Doc’s reserves spaces to keep vehicles safely apart. Viewers sit in their cars, or on the back ends of their trucks — the epidemic means a prohibition of sitting in that sweet spot in a lawn chair right in front of the grill of a car.
On YouTube videos, Chris Denny stresses the nostalgia factor of what he’s built. But many of the new customers are far too young to have gone to the drive-in as kids. Doc’s Drive-In customers are a big mix of ages, but most are between 25-35. Says Sarah Denny, “They’re super excited to do something they haven’t done before. I see them watching the sunset. You know how people are looking at their phones all the time? Here, they’re interacting with each other.”

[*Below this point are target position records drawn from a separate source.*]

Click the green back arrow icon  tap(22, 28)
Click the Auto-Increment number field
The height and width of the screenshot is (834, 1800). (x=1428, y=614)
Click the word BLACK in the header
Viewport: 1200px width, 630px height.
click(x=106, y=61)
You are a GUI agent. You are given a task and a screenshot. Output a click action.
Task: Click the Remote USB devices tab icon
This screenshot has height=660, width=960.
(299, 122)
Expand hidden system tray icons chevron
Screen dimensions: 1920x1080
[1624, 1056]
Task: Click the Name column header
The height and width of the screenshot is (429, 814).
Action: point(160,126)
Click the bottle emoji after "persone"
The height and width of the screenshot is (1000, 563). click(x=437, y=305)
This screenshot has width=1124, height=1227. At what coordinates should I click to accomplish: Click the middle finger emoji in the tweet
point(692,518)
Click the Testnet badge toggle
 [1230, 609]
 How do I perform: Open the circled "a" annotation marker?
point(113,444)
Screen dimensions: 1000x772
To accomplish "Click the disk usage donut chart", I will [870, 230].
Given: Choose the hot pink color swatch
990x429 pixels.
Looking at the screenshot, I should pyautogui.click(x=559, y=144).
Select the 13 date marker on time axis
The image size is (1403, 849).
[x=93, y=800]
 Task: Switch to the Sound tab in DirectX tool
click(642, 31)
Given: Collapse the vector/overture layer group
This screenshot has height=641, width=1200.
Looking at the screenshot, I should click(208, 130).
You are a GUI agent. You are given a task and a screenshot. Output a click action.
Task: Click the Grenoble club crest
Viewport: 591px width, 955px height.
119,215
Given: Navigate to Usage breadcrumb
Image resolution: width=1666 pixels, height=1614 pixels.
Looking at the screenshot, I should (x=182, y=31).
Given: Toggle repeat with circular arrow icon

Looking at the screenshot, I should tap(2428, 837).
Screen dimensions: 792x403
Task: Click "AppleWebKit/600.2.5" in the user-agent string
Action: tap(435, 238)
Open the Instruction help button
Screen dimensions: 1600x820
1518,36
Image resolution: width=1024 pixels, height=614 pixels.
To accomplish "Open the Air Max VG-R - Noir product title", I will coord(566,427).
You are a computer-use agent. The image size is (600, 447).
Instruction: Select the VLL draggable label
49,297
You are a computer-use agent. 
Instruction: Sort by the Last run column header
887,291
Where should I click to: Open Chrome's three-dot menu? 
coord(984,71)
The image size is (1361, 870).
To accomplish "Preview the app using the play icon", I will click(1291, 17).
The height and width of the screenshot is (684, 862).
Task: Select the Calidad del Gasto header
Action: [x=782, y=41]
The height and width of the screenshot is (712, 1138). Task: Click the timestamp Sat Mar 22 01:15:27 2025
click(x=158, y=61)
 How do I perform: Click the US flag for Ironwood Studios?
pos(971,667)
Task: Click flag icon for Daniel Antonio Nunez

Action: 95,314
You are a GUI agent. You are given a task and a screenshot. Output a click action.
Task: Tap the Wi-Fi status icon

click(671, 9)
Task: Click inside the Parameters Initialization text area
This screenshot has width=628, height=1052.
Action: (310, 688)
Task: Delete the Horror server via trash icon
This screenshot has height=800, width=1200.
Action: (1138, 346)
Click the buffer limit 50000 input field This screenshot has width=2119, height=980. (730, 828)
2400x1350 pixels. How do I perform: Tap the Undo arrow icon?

Back in the 1990s, I interviewed Kerry Seagrave, author of Drive-in Movies: A History for Metro Silicon Valley: at the time no new drive-ins had been built since the 1970s. “If … there were no new McDonald’s built in the last 25 years, you’d know something’s wrong,” Seagrave said.
But new drive-ins have been built since then, from Nebraska to Texas to Amenia, NY. The Lighthouse 5 in Eustis, Florida, engineered to be the world’s largest, is slated to open in 2022. In short, despite all the Route 66 and American Graffiti signifiers today’s drive-in theaters flaunt, they have a potential that goes beyond being a nostalgia act.
I’ll never get over the excitement of being a kid in the back of the car at night on the L.A. freeway, seeing the roadside monoliths adorned with murals of cowboys or padres or drum majorettes, glimpsing the blue-white beams of the film flickering as we sped by. They were a stunning sight in the endless flats of Los Angeles, exactly as captured by Tarantino in Once Upon a Time… in Hollywood.
Now there’s a whole new chapter for what seemed to be a dying way of life.